Synthesis of Acyclic Flexible Nucleoside Analogues Against Emerging and Reemerging Infectious Diseases.

Abstract

Flaviviruses, such as Dengue (DENV) and Zika (ZIKV) viruses, represent a severe health burden due to their ease of transmission, propensity to become epidemics, and the development of unexpected pathologies. While there are currently no FDA approved treatments or vaccines for these viral diseases, nucleoside analogues have long served as the cornerstone for antiviral therapeutics due to their ability to inhibit viral DNA or RNA replication. However, one of the major issues with the development of antiviral agents against RNA viruses, such as DENV and ZIKV, is the moderately high genetic mutation rate associated with these viruses, which alters the enzymatic binding site and renders the antiviral agents ineffective. One way to potentially overcome this drug resistance is to create a more flexible nucleoside scaffold in order to increase the adaptability and flexibility of the potential drug. In that regard, the Seley-Radtke lab has developed various types of flexible nucleoside analogues called "fleximers" that have demonstrated the ability to overcome point mutations within the binding site of biologically significant enzymes. Preliminary studies have demonstrated that several acyclic flexible analogues of the FDA-approved drug Acyclovir have activity against numerous RNA viruses in vitro, including Middle East Respiratory Syndrome coronavirus (MERS-CoV), Severe Acute Respiratory Syndrome coronavirus (SARS-CoV), Ebola virus (EBOV), DENV and ZIKV, demonstrating their broad-spectrum potential.
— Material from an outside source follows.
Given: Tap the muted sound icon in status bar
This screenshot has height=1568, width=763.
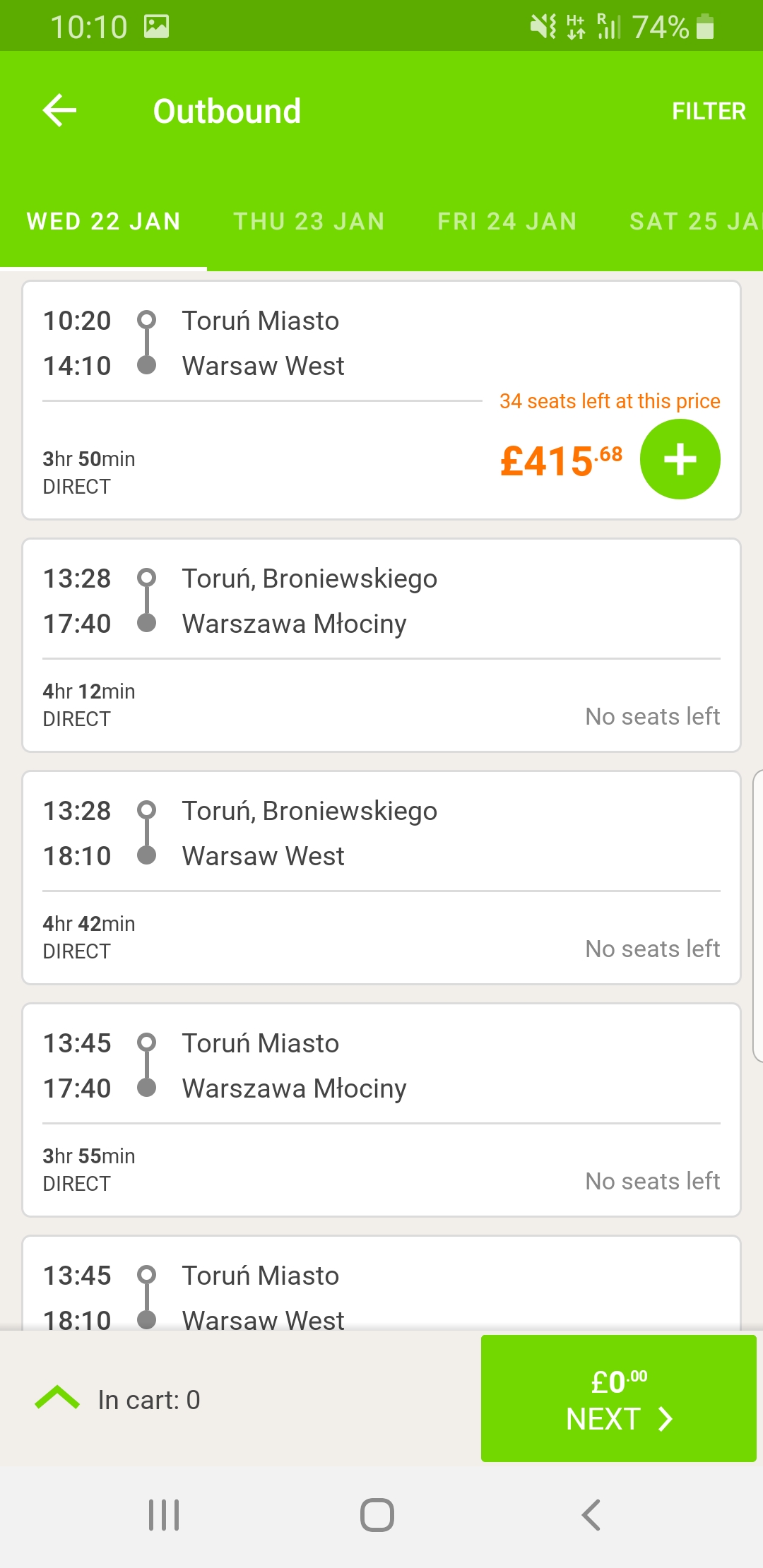Looking at the screenshot, I should point(543,27).
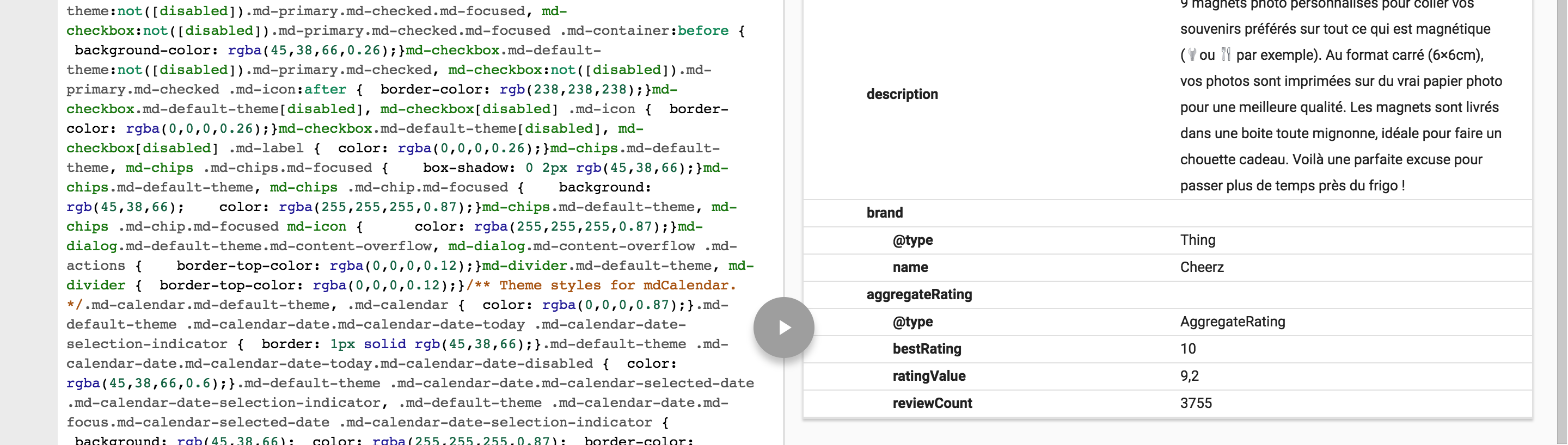Select the AggregateRating type value

1232,322
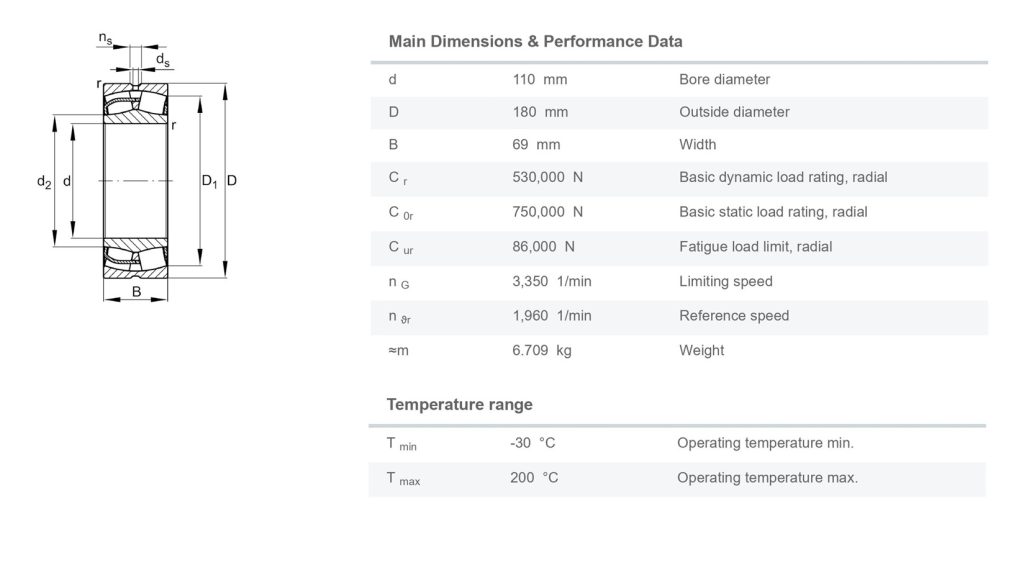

Furthermore, studies to determine the mechanism of action of the compounds found that the fleximers inhibit DENV and ZIKV methyltransferases (MTases) but not human MTases, making these compounds promising antiviral therapeutics. Furthermore, computational analysis found that, due to their flexibility, these analogues retain interactions necessary for recognition in the viral MTase binding site, but are incompatible in the human MTase binding site. Finally, maximum tolerated dose studies in uninfected mice found that the fleximers were nontoxic up to 250 mg/kg, demonstrating their safety as potential therapeutics. The results of these studies are discussed herein.